Pictures aside, copy exactly the lines running from the one with "Instruction: Switch to column view mode" to the end of the records.

Screenshot grounding data:
|---|

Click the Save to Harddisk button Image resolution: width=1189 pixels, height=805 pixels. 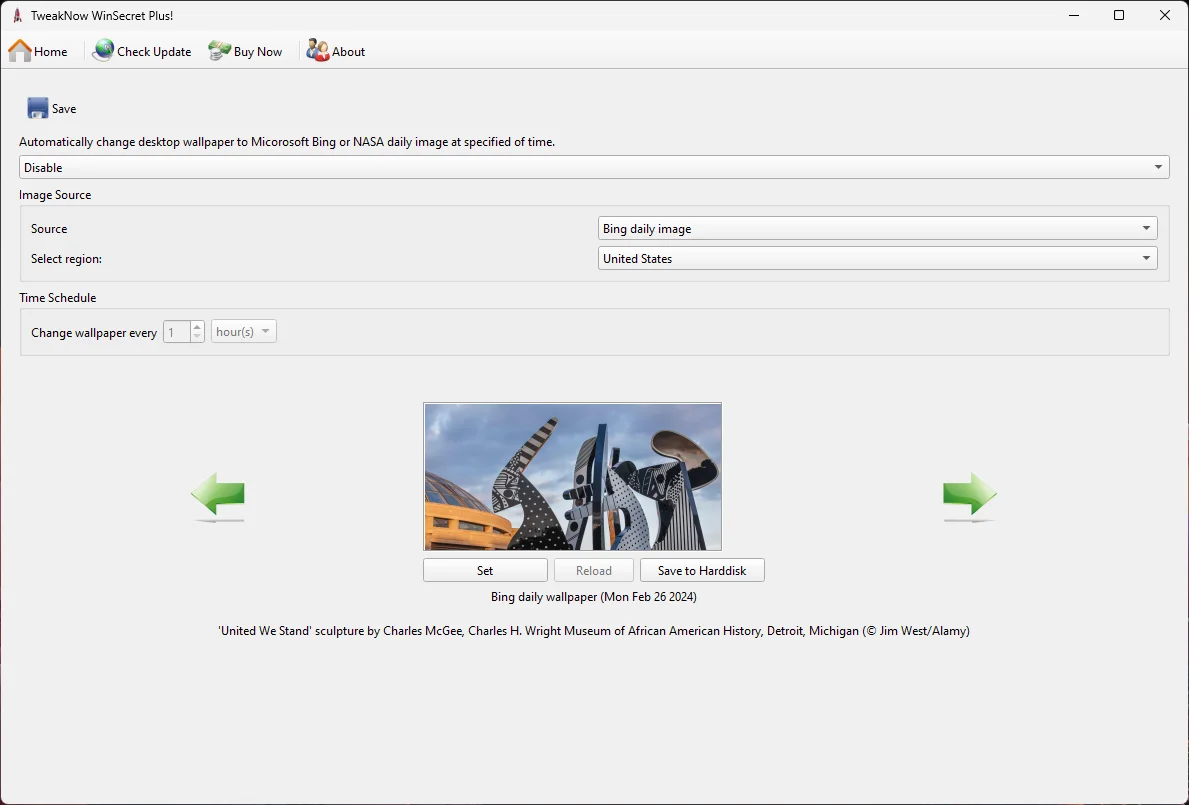point(702,570)
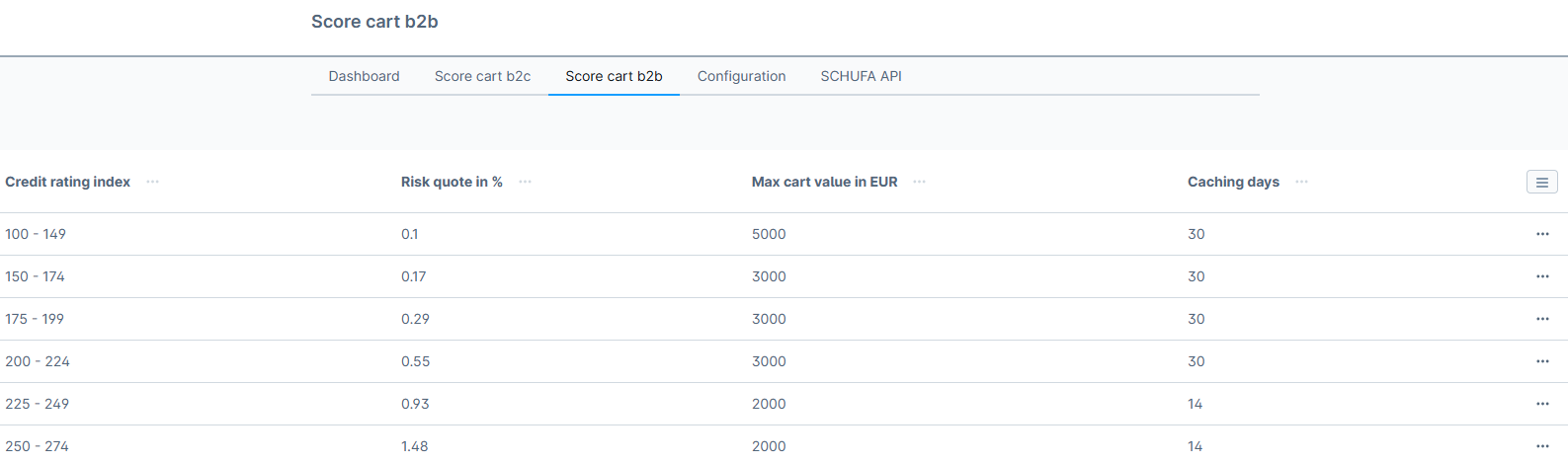Open Risk quote in % column options

coord(525,182)
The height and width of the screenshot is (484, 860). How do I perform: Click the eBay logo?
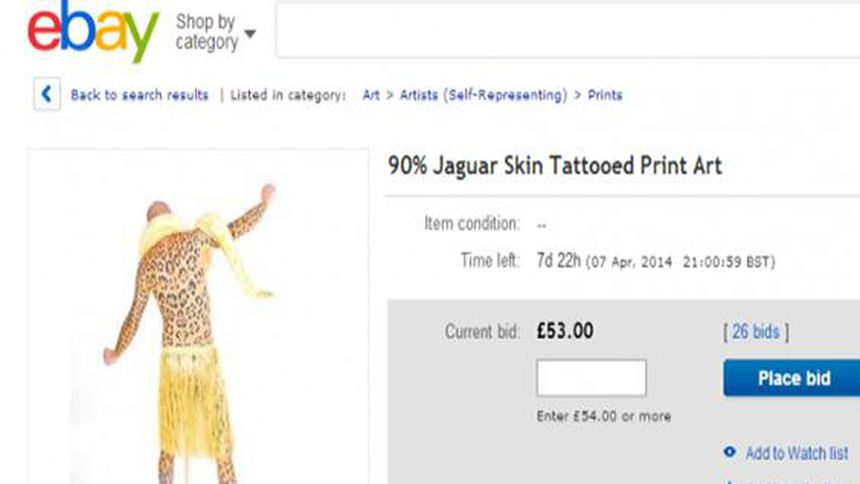93,32
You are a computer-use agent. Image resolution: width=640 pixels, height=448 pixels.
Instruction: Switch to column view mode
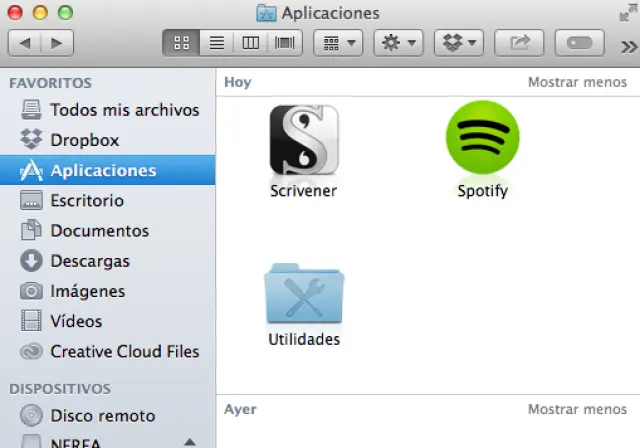[x=251, y=43]
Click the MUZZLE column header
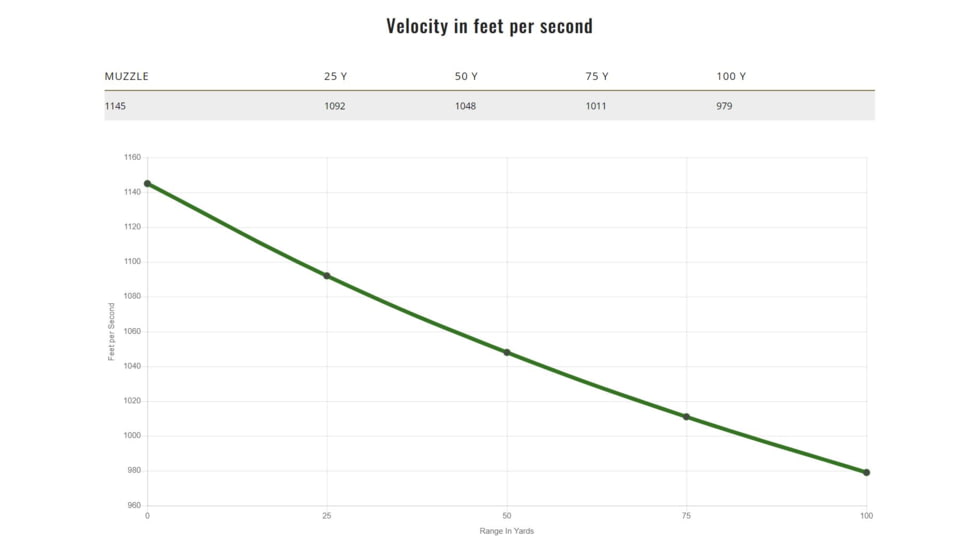 (127, 77)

|---|

OUTPUT FOR THIS EXERCISE:
Instruction: Switch to column view mode
[x=251, y=43]
Click the MUZZLE column header
 (127, 77)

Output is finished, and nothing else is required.